▸ **The task**:
Among the entries below, one line contains "Screen dimensions: 680x435" and another contains "Expand the Tenant". Transcribe those two lines and every line between them, exactly.
********************
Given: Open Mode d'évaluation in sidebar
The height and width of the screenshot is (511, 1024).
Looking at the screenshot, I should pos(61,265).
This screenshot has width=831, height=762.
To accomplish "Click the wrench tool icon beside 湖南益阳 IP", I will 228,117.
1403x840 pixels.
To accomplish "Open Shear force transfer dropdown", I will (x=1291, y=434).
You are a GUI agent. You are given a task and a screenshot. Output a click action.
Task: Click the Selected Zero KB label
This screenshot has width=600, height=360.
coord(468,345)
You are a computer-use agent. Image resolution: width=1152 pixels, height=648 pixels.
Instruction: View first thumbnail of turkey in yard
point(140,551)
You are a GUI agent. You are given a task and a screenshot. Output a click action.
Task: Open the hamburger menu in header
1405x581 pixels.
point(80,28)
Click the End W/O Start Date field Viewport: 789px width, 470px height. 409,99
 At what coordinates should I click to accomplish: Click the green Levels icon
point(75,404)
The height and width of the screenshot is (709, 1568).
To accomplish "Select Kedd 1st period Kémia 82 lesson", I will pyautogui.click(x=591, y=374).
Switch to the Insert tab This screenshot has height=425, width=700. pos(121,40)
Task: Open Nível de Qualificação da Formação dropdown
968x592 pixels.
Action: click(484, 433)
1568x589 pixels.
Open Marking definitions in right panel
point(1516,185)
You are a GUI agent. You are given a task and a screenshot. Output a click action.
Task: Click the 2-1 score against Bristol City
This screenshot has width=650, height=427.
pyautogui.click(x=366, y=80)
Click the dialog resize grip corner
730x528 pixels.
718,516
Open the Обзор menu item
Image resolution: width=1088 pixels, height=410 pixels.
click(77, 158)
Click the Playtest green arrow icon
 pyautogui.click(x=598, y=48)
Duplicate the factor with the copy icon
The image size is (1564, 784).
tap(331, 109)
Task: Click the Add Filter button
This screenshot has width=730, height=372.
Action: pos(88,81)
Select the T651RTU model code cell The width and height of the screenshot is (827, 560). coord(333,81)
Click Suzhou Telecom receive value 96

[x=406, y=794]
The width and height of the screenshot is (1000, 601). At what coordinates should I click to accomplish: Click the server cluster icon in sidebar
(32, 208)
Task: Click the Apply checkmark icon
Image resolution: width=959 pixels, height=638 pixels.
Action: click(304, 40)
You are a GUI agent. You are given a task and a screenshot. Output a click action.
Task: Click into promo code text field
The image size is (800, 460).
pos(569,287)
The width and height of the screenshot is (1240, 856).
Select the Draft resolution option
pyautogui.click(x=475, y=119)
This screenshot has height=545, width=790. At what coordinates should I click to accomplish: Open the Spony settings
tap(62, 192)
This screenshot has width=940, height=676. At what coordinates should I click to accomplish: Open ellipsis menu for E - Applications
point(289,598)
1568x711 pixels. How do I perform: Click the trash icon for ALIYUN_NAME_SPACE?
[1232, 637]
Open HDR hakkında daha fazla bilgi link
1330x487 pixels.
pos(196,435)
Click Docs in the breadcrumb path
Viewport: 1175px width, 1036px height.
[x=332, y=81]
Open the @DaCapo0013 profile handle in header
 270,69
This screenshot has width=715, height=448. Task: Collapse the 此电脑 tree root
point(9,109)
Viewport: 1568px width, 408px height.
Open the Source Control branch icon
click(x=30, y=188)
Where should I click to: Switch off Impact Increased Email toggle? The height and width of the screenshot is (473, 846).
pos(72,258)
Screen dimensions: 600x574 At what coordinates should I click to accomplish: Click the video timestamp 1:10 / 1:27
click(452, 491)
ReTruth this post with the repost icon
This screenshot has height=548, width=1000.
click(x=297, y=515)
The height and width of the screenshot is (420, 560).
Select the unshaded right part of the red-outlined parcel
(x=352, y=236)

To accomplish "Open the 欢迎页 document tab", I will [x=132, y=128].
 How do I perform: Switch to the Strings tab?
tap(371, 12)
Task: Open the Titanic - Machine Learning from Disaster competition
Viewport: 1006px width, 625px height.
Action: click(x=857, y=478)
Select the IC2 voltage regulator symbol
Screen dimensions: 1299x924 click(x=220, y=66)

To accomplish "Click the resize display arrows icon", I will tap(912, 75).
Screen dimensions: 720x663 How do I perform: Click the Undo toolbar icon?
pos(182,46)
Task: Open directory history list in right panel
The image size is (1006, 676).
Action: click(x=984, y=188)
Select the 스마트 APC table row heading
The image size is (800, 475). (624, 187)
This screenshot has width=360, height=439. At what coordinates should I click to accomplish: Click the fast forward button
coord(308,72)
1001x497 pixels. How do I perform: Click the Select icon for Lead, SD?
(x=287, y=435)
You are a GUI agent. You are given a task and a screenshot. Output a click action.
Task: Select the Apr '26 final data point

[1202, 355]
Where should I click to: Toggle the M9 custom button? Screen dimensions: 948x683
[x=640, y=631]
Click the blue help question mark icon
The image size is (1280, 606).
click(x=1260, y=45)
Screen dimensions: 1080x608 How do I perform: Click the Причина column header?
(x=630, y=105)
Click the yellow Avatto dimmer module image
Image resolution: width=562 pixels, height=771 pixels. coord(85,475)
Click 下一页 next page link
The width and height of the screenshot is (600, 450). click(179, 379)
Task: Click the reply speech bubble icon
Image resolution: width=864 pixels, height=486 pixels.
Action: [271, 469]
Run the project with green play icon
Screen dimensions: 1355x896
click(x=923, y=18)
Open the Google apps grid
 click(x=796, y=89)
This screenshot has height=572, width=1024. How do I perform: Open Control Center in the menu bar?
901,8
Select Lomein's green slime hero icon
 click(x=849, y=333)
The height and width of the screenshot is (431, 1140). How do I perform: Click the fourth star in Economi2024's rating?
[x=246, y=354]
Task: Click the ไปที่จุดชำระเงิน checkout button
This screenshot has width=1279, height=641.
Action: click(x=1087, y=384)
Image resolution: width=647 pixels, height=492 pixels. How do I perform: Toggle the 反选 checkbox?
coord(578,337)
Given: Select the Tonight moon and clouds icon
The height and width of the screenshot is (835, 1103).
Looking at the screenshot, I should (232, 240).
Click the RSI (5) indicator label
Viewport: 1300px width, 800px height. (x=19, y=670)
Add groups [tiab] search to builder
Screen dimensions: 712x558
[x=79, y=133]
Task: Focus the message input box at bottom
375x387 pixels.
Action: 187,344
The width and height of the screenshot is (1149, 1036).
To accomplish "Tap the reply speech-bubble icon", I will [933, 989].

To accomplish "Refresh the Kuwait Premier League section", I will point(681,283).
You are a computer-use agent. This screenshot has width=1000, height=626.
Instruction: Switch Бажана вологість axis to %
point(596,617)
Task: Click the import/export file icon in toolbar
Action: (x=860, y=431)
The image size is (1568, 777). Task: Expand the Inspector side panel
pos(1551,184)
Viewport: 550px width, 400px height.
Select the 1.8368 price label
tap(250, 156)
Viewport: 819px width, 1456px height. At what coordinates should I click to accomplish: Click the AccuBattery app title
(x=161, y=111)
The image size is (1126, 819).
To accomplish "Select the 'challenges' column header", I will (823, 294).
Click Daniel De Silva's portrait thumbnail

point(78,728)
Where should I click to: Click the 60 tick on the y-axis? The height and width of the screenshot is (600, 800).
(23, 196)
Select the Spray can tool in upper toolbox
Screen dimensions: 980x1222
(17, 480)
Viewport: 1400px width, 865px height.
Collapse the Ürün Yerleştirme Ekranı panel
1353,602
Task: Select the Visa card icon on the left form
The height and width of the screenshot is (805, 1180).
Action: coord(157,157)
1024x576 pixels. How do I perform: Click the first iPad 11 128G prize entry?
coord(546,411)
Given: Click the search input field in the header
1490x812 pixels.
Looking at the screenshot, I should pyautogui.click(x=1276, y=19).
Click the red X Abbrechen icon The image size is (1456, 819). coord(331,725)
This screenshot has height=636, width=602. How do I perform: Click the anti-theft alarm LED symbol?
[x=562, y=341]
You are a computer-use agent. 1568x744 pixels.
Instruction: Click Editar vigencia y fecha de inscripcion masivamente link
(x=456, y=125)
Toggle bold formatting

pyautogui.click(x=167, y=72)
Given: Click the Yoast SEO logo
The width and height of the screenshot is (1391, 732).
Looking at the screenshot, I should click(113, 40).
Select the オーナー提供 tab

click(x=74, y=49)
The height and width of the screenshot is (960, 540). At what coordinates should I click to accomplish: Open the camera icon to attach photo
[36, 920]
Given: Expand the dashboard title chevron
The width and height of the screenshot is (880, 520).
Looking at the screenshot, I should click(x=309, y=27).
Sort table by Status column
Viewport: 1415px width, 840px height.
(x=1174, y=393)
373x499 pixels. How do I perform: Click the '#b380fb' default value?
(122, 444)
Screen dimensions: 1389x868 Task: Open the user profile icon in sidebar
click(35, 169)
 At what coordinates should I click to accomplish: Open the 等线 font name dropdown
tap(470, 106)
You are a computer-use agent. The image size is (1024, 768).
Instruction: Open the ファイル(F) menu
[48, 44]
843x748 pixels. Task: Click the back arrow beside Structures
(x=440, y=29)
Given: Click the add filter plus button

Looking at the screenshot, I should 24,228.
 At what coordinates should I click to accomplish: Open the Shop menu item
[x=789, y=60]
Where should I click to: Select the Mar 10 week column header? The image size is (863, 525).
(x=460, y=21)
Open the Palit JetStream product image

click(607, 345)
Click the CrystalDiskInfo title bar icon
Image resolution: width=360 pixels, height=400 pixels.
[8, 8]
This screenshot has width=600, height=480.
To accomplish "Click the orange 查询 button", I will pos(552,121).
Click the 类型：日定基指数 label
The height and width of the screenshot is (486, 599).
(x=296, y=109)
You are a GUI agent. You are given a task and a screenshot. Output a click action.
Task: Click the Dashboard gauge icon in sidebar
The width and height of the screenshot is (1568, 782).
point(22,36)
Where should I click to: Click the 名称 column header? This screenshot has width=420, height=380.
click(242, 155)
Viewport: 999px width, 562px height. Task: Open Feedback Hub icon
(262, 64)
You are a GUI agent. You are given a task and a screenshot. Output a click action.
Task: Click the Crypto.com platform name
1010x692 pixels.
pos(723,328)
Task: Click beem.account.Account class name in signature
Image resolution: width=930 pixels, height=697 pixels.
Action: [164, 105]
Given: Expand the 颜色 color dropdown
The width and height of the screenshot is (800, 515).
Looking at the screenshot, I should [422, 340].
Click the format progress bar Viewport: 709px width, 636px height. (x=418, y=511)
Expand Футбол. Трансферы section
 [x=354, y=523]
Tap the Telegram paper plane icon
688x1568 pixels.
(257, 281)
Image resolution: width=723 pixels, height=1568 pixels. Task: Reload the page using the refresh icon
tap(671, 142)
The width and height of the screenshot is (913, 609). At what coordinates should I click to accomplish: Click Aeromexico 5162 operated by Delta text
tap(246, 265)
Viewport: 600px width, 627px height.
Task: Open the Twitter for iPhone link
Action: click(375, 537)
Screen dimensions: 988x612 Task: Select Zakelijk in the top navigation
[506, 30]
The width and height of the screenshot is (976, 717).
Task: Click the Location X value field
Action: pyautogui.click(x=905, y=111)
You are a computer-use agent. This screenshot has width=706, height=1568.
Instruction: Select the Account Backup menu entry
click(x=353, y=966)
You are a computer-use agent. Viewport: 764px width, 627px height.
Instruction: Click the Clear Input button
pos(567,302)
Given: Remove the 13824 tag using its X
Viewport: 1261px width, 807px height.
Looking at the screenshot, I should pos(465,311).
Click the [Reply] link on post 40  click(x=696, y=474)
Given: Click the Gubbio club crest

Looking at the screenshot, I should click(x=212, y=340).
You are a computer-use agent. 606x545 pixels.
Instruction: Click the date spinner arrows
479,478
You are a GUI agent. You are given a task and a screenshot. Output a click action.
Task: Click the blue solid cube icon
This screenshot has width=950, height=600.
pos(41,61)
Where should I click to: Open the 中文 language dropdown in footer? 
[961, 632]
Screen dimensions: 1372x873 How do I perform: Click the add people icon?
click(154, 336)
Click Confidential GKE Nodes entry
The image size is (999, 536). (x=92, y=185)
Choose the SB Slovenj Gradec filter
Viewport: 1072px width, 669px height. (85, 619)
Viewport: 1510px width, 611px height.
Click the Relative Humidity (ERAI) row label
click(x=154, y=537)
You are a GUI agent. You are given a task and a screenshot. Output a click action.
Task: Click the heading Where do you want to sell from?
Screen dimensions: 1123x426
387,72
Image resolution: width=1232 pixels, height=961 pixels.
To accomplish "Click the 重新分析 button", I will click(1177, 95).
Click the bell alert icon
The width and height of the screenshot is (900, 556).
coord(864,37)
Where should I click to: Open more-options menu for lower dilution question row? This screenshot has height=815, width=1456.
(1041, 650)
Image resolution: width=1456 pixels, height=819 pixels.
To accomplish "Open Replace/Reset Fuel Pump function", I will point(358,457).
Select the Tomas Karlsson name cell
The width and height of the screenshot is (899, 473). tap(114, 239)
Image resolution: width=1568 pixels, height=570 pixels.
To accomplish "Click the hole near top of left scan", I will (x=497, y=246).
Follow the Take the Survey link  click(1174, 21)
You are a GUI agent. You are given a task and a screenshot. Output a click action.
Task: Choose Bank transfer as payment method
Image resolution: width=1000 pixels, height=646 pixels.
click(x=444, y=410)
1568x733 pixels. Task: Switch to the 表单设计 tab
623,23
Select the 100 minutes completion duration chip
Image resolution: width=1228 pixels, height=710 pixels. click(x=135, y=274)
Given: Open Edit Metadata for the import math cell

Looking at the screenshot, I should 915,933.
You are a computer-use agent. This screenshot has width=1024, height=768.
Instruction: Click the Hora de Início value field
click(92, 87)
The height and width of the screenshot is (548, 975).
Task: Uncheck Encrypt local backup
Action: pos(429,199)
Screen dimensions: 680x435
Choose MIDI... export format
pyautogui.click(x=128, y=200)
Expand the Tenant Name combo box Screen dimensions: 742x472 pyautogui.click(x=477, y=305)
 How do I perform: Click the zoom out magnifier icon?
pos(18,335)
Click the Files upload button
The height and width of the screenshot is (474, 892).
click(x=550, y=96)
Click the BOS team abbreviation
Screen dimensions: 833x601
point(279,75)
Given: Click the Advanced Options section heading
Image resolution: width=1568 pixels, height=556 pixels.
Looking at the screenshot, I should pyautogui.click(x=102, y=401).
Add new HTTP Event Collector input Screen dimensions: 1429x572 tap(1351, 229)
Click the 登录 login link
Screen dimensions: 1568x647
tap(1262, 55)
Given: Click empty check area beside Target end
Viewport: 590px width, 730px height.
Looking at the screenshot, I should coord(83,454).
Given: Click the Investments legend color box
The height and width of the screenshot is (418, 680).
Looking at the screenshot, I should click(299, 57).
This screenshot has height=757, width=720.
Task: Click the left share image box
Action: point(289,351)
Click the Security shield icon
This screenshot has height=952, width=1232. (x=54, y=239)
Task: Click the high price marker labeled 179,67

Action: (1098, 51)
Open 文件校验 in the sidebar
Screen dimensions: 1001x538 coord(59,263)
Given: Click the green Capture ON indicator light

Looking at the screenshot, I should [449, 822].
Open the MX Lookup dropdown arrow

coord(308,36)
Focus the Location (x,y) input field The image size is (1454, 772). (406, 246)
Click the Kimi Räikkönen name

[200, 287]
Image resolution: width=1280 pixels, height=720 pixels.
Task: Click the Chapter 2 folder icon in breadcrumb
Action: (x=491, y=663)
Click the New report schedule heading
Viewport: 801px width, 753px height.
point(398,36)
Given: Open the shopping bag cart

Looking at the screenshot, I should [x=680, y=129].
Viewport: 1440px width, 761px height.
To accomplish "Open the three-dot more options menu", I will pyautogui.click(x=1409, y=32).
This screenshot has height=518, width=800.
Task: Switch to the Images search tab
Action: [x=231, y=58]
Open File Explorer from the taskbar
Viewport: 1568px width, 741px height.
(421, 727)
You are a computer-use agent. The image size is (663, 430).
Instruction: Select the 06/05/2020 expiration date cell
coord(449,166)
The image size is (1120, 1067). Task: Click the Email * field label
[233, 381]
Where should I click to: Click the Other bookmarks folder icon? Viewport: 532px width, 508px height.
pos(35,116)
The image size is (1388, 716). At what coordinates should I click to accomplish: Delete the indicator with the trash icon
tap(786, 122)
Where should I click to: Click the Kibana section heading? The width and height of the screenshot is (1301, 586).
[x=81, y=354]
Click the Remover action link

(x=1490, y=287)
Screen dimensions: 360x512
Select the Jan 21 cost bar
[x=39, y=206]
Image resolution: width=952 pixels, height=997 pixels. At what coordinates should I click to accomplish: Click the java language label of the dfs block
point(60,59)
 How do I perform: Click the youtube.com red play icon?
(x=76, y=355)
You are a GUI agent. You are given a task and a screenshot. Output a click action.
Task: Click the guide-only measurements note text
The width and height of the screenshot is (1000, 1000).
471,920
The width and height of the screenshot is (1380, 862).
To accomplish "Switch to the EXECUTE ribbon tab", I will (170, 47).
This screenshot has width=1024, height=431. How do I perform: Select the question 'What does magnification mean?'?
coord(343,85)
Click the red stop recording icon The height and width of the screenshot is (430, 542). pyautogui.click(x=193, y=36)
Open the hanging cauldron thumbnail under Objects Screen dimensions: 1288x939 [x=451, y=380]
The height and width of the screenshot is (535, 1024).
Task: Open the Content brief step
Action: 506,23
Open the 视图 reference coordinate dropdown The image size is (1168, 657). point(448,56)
********************
▸ **Task result**:
Screen dimensions: 680x435
Choose MIDI... export format
pyautogui.click(x=128, y=200)
Expand the Tenant Name combo box Screen dimensions: 742x472 pyautogui.click(x=477, y=305)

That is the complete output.